┌─ GIVEN RECORDS
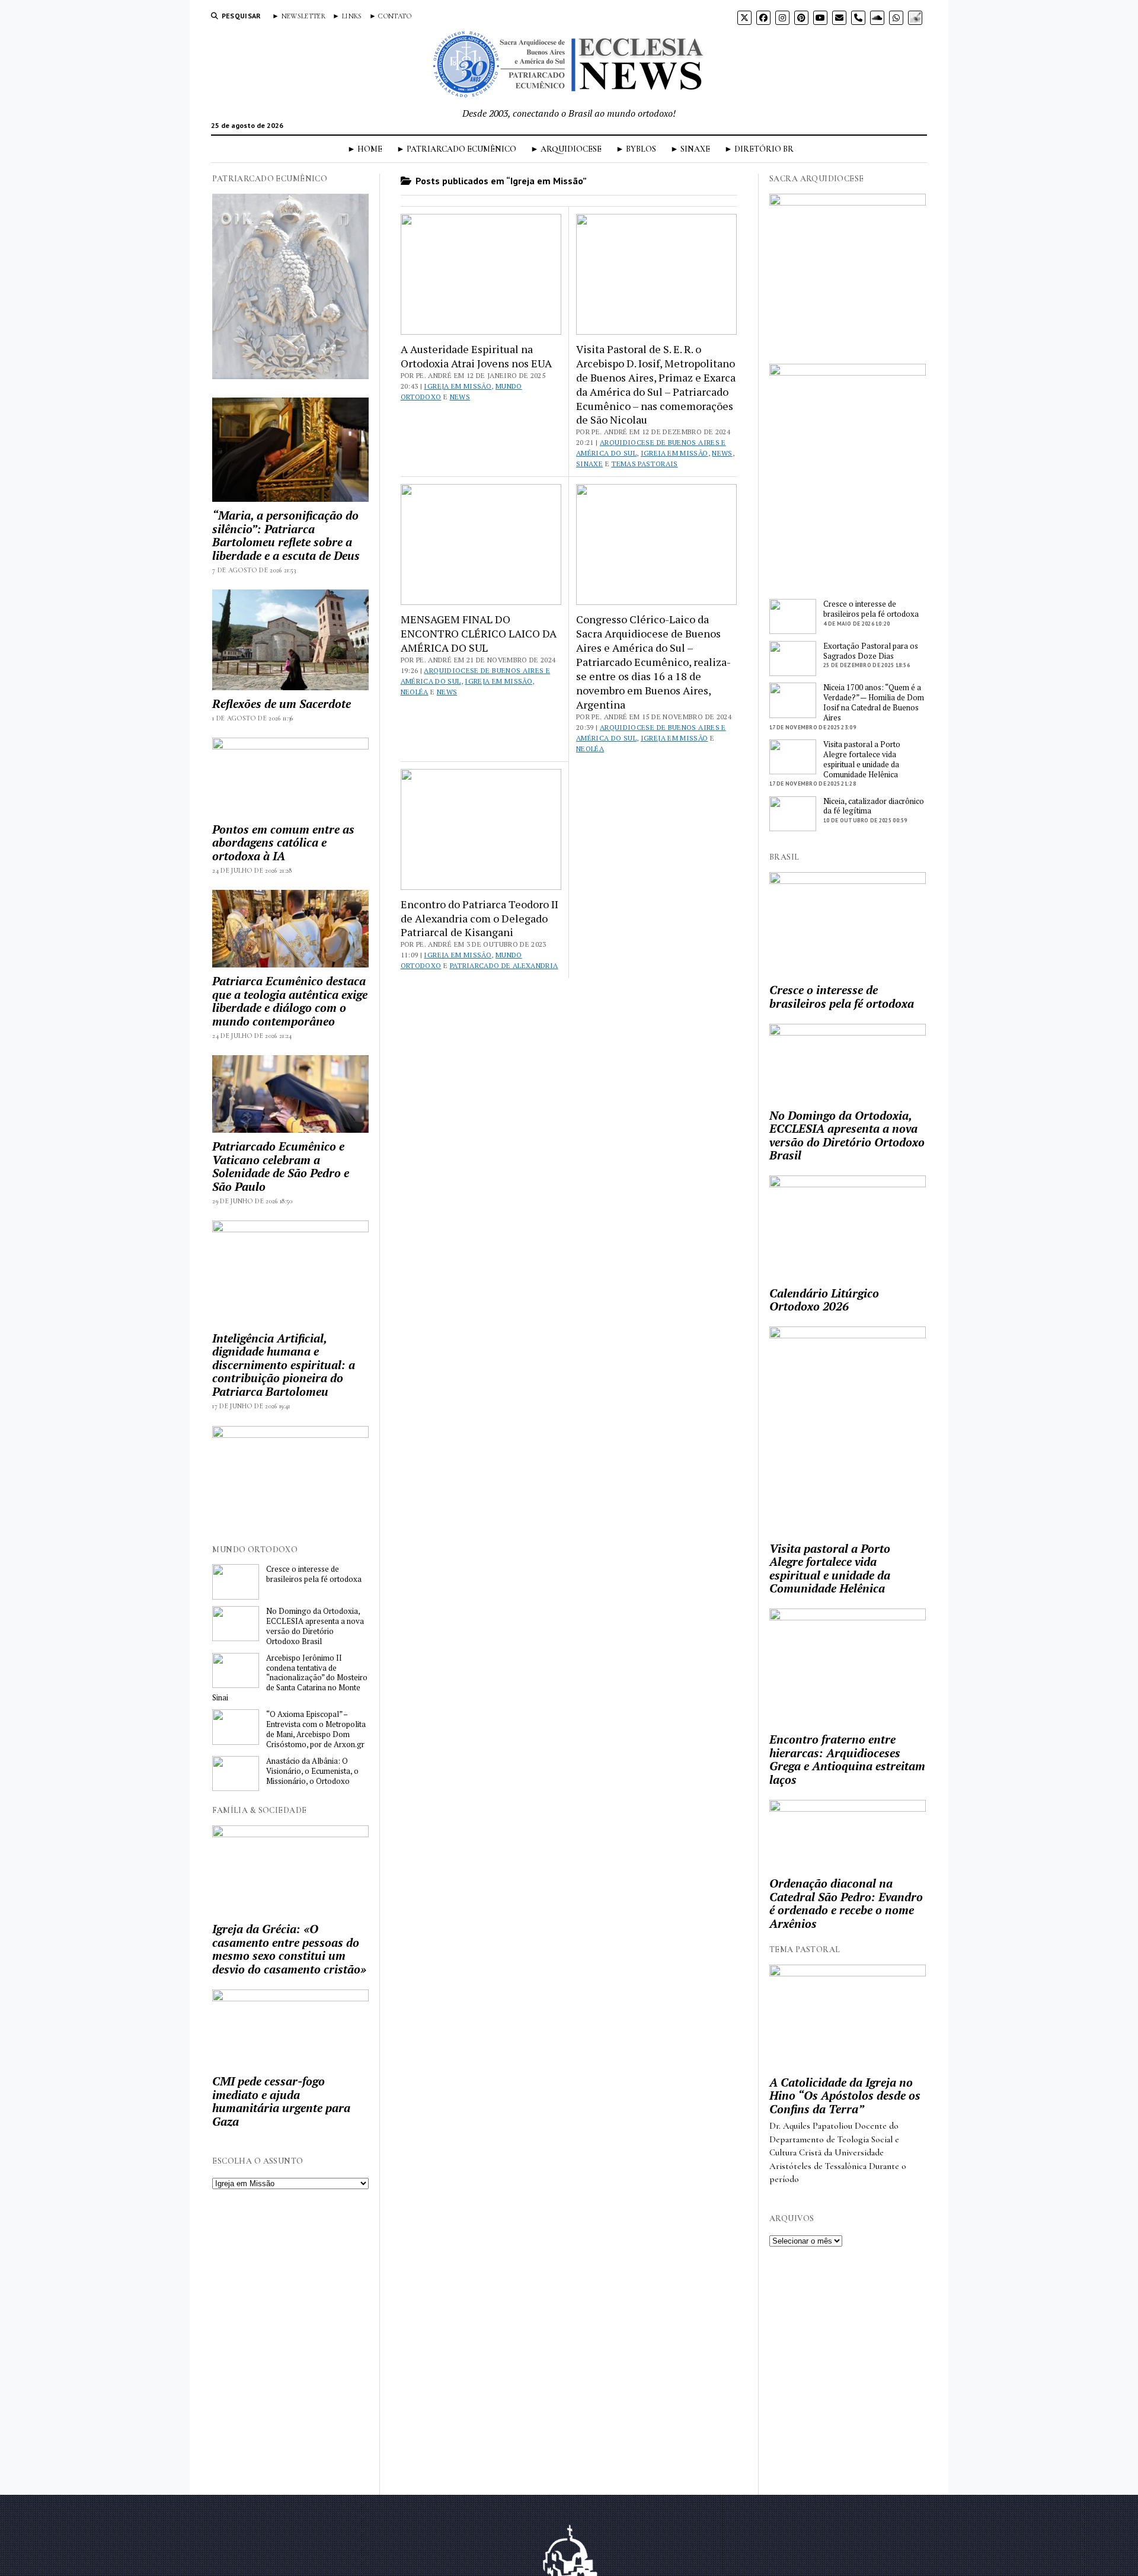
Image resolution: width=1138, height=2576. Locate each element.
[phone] (858, 18)
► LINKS (347, 16)
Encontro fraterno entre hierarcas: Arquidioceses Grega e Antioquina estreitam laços (847, 1759)
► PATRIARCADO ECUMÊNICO (456, 149)
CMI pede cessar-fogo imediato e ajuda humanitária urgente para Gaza (281, 2101)
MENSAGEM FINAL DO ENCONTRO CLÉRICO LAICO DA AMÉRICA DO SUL (479, 633)
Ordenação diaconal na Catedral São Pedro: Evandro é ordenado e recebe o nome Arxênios (846, 1903)
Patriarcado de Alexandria (504, 965)
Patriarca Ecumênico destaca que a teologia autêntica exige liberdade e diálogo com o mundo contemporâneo (289, 1001)
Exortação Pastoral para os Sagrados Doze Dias (870, 651)
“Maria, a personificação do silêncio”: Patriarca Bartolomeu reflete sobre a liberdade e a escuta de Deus (286, 535)
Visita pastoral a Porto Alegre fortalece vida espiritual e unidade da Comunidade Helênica (861, 759)
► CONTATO (390, 16)
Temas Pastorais (644, 463)
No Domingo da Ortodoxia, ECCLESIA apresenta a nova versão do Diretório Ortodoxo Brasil (315, 1626)
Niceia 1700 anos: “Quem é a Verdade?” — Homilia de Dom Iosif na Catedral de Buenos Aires (873, 703)
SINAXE (589, 463)
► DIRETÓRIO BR (759, 149)
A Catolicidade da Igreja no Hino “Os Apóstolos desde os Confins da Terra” (844, 2096)
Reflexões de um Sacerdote (281, 704)
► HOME (364, 149)
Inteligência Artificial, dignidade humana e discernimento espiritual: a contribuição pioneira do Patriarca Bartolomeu (283, 1365)
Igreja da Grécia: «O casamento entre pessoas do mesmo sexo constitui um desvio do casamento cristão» (289, 1949)
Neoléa (415, 691)
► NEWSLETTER (298, 16)
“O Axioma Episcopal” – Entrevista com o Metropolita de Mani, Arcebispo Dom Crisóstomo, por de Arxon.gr (316, 1729)
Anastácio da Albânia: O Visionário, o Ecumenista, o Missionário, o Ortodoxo (312, 1771)
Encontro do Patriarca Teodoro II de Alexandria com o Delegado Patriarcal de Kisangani (479, 918)
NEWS (460, 396)
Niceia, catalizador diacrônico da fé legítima (873, 806)
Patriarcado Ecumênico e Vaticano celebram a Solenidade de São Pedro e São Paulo (280, 1166)
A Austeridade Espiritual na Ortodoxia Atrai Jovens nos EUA (476, 356)
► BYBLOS (636, 149)
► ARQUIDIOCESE (566, 149)
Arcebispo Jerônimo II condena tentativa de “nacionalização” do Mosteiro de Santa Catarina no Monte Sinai (289, 1678)
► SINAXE (690, 149)
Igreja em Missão (457, 386)
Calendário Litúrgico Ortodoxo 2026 (824, 1300)
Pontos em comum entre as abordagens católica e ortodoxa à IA (283, 843)
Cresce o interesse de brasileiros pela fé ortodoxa (314, 1574)
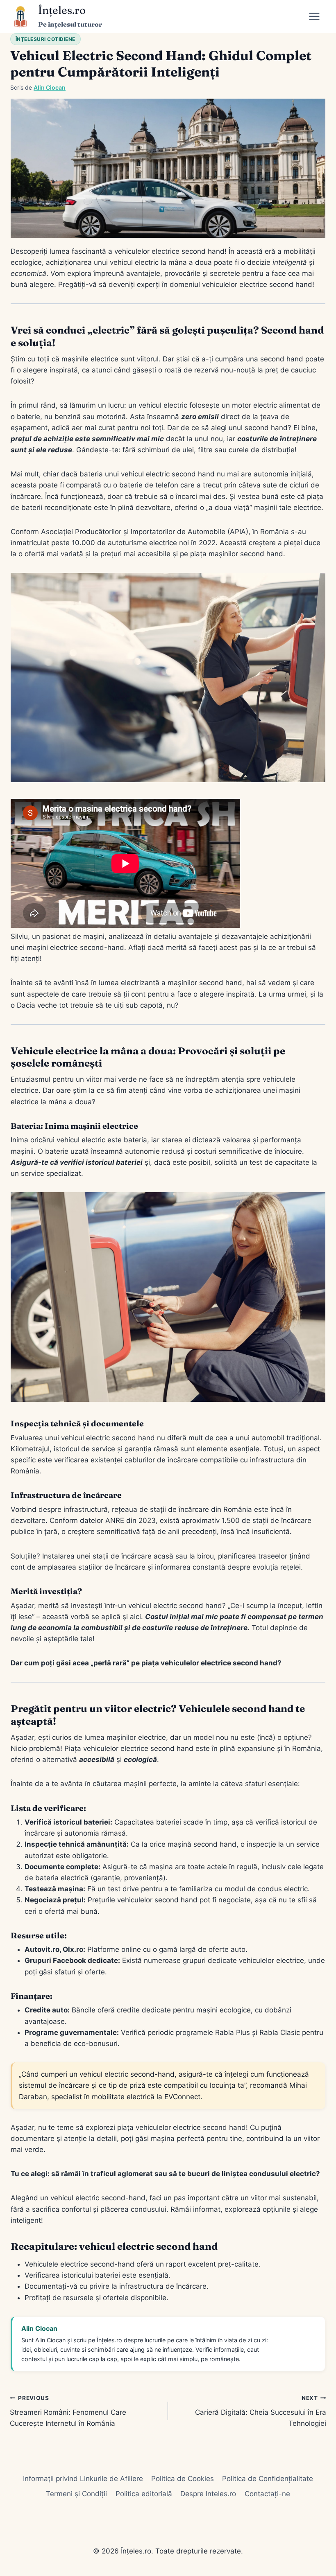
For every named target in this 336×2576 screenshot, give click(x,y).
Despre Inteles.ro (208, 2494)
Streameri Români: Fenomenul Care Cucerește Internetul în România (68, 2411)
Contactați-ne (267, 2494)
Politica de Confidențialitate (267, 2478)
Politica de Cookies (182, 2478)
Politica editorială (144, 2494)
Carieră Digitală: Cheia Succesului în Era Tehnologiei (260, 2411)
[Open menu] (317, 16)
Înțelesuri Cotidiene (45, 39)
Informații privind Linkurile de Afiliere (83, 2478)
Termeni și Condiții (76, 2494)
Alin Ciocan (50, 87)
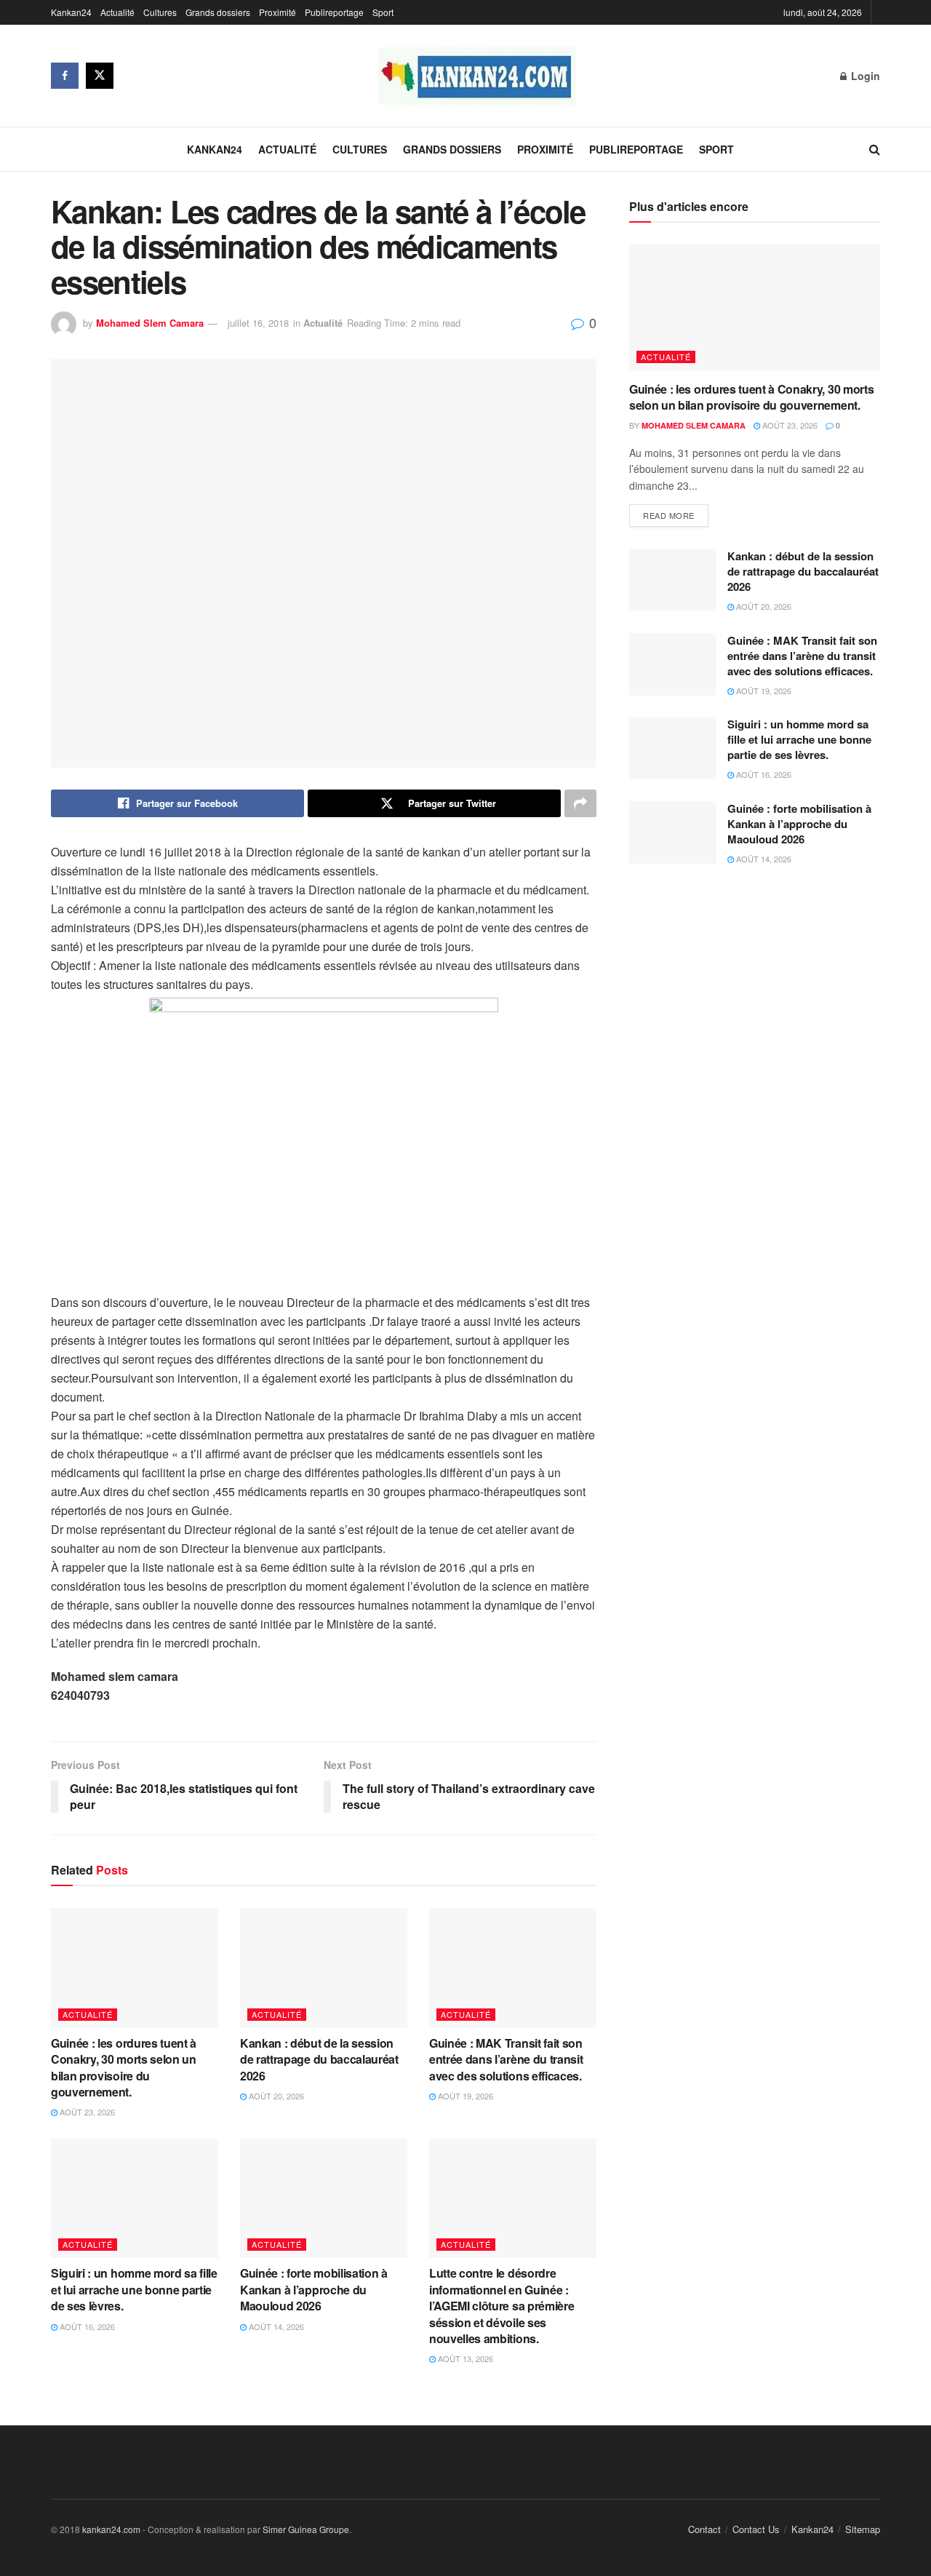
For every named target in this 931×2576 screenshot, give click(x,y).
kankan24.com (111, 2529)
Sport (382, 12)
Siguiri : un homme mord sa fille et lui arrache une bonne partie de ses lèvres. (134, 2289)
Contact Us (756, 2529)
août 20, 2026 (275, 2096)
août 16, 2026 (86, 2326)
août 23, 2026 (86, 2112)
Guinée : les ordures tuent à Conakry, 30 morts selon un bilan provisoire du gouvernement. (123, 2067)
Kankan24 (71, 12)
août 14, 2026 (275, 2326)
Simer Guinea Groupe (306, 2529)
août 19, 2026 (464, 2096)
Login (864, 75)
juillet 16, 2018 (258, 323)
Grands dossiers (217, 12)
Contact (704, 2529)
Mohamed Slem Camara (150, 323)
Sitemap (862, 2529)
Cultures (160, 12)
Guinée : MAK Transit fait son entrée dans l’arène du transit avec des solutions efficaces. (508, 2059)
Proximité (277, 12)
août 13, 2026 (464, 2358)
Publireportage (334, 12)
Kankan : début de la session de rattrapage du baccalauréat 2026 (319, 2059)
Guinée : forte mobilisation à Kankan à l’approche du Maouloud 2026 (314, 2289)
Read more (669, 515)
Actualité (117, 12)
└─
**WHAT IS REQUIRED**: Skip the pictures and transcribe the rest of the records exactly.

**YOUR RESPONSE**:
Image resolution: width=1138, height=2576. Locate each element.
[phone] (858, 18)
► LINKS (347, 16)
Encontro fraterno entre hierarcas: Arquidioceses Grega e Antioquina estreitam laços (847, 1759)
► PATRIARCADO ECUMÊNICO (456, 149)
CMI pede cessar-fogo imediato e ajuda humanitária urgente para Gaza (281, 2101)
MENSAGEM FINAL DO ENCONTRO CLÉRICO LAICO DA AMÉRICA DO SUL (479, 633)
Ordenação diaconal na Catedral São Pedro: Evandro é ordenado e recebe o nome Arxênios (846, 1903)
Patriarcado de Alexandria (504, 965)
Patriarca Ecumênico destaca que a teologia autêntica exige liberdade e diálogo com o mundo contemporâneo (289, 1001)
Exortação Pastoral para os Sagrados Doze Dias (870, 651)
“Maria, a personificação do silêncio”: Patriarca Bartolomeu reflete sobre a liberdade e a escuta de Deus (286, 535)
Visita pastoral a Porto Alegre fortalece vida espiritual e unidade da Comunidade Helênica (861, 759)
► CONTATO (390, 16)
Temas Pastorais (644, 463)
No Domingo da Ortodoxia, ECCLESIA apresenta a nova versão do Diretório Ortodoxo Brasil (315, 1626)
Niceia 1700 anos: “Quem é a Verdade?” — Homilia de Dom Iosif na Catedral de Buenos Aires (873, 703)
SINAXE (589, 463)
► DIRETÓRIO BR (759, 149)
A Catolicidade da Igreja no Hino “Os Apóstolos desde os Confins da Terra” (844, 2096)
Reflexões de um Sacerdote (281, 704)
► HOME (364, 149)
Inteligência Artificial, dignidade humana e discernimento espiritual: a contribuição pioneira do Patriarca Bartolomeu (283, 1365)
Igreja da Grécia: «O casamento entre pessoas do mesmo sexo constitui um desvio do casamento cristão» (289, 1949)
Neoléa (415, 691)
► NEWSLETTER (298, 16)
“O Axioma Episcopal” – Entrevista com o Metropolita de Mani, Arcebispo Dom Crisóstomo, por de Arxon.gr (316, 1729)
Anastácio da Albânia: O Visionário, o Ecumenista, o Missionário, o Ortodoxo (312, 1771)
Encontro do Patriarca Teodoro II de Alexandria com o Delegado Patriarcal de Kisangani (479, 918)
NEWS (460, 396)
Niceia, catalizador diacrônico da fé legítima (873, 806)
Patriarcado Ecumênico e Vaticano celebram a Solenidade de São Pedro e São Paulo (280, 1166)
A Austeridade Espiritual na Ortodoxia Atrai Jovens nos EUA (476, 356)
► BYBLOS (636, 149)
► ARQUIDIOCESE (566, 149)
Arcebispo Jerônimo II condena tentativa de “nacionalização” do Mosteiro de Santa Catarina no Monte Sinai (289, 1678)
► SINAXE (690, 149)
Igreja em Missão (457, 386)
Calendário Litúrgico Ortodoxo 2026 (824, 1300)
Pontos em comum entre as abordagens católica e ortodoxa à IA (283, 843)
Cresce o interesse de brasileiros pela fé ortodoxa (314, 1574)
For every named target in this 336×2576 screenshot, give click(x,y).
Despre Inteles.ro (208, 2494)
Streameri Români: Fenomenul Care Cucerește Internetul în România (68, 2411)
Contactați-ne (267, 2494)
Politica de Confidențialitate (267, 2478)
Politica de Cookies (182, 2478)
Politica editorială (144, 2494)
Carieră Digitală: Cheia Succesului în Era Tehnologiei (260, 2411)
[Open menu] (317, 16)
Înțelesuri Cotidiene (45, 39)
Informații privind Linkurile de Afiliere (83, 2478)
Termeni și Condiții (76, 2494)
Alin Ciocan (50, 87)
For every named target in this 931×2576 screenshot, give click(x,y).
kankan24.com (111, 2529)
Sport (382, 12)
Siguiri : un homme mord sa fille et lui arrache une bonne partie de ses lèvres. (134, 2289)
Contact Us (756, 2529)
août 20, 2026 (275, 2096)
août 16, 2026 (86, 2326)
août 23, 2026 (86, 2112)
Guinée : les ordures tuent à Conakry, 30 morts selon un bilan provisoire du gouvernement. (123, 2067)
Kankan24 (71, 12)
août 14, 2026 (275, 2326)
Simer Guinea Groupe (306, 2529)
août 19, 2026 (464, 2096)
Login (864, 75)
juillet 16, 2018 (258, 323)
Grands dossiers (217, 12)
Contact (704, 2529)
Mohamed Slem Camara (150, 323)
Sitemap (862, 2529)
Cultures (160, 12)
Guinée : MAK Transit fait son entrée dans l’arène du transit avec des solutions efficaces. (508, 2059)
Proximité (277, 12)
août 13, 2026 (464, 2358)
Publireportage (334, 12)
Kankan : début de la session de rattrapage du baccalauréat 2026 (319, 2059)
Guinée : forte mobilisation à Kankan à l’approche du Maouloud 2026 (314, 2289)
Read more (669, 515)
Actualité (117, 12)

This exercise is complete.